------ SUPPLIED ENTRIES ------

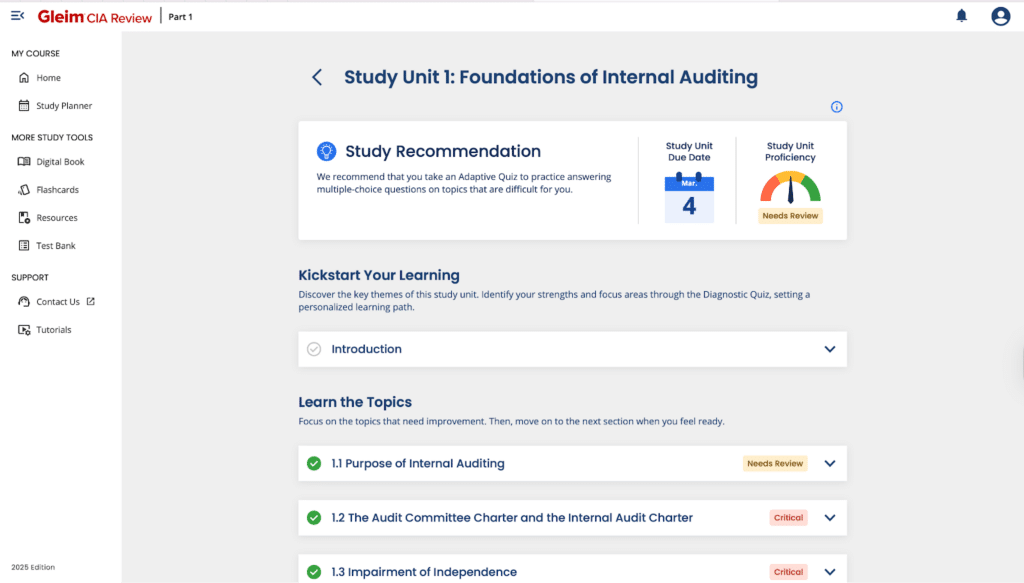Toggle the Introduction completion checkmark
This screenshot has height=583, width=1024.
(314, 349)
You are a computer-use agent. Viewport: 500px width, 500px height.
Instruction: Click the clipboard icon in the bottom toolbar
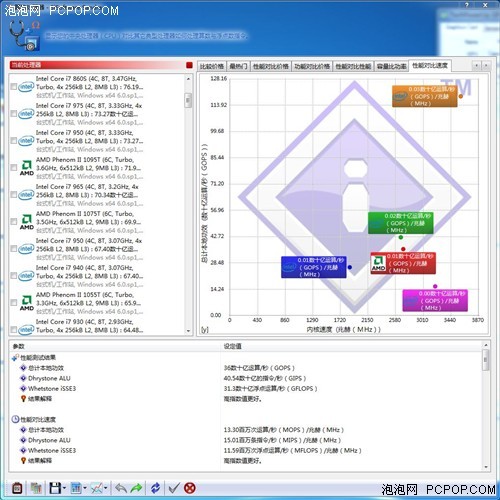point(17,488)
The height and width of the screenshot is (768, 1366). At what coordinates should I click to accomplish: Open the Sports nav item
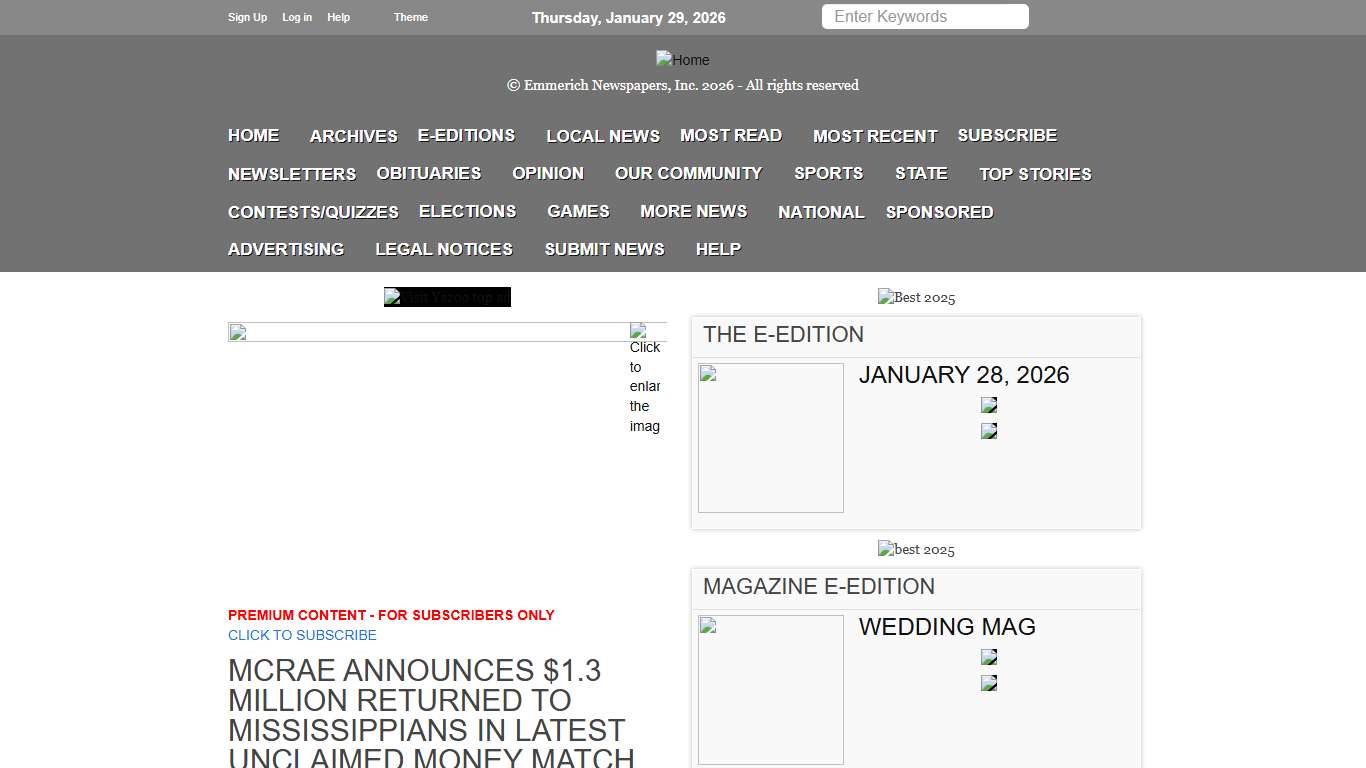point(828,173)
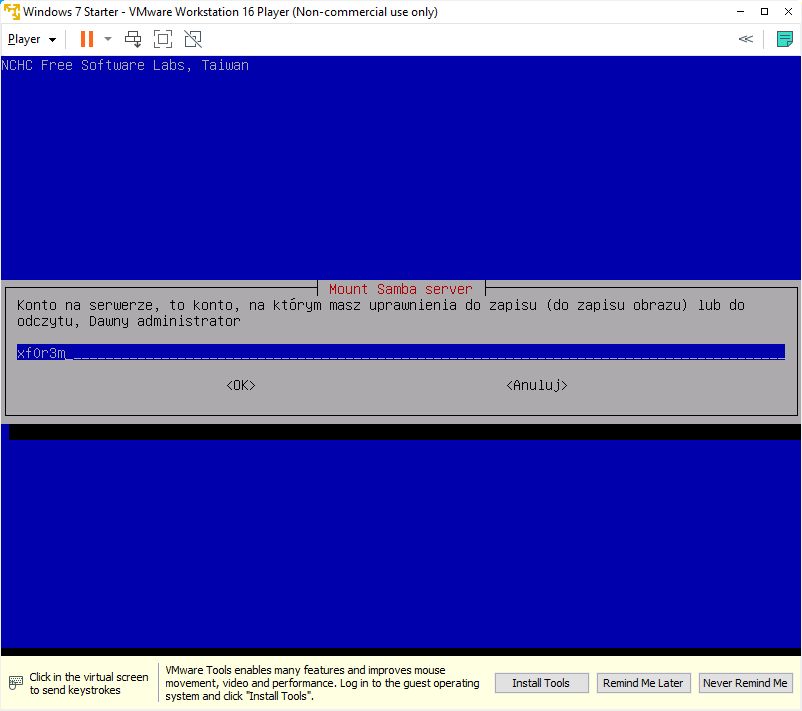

------

§ **ASSIGNMENT**:
Exactly the lines from the one containing "You are a computer-use" to the end of the records above, both end lines included, are to be printed, and no pictures with them.

§ **RESPONSE BOX**:
You are a computer-use agent. Viewport: 500px width, 500px height.
Instruction: Click the clipboard icon in the bottom toolbar
point(17,488)
The height and width of the screenshot is (768, 1366). At what coordinates should I click to accomplish: Open the Sports nav item
point(828,173)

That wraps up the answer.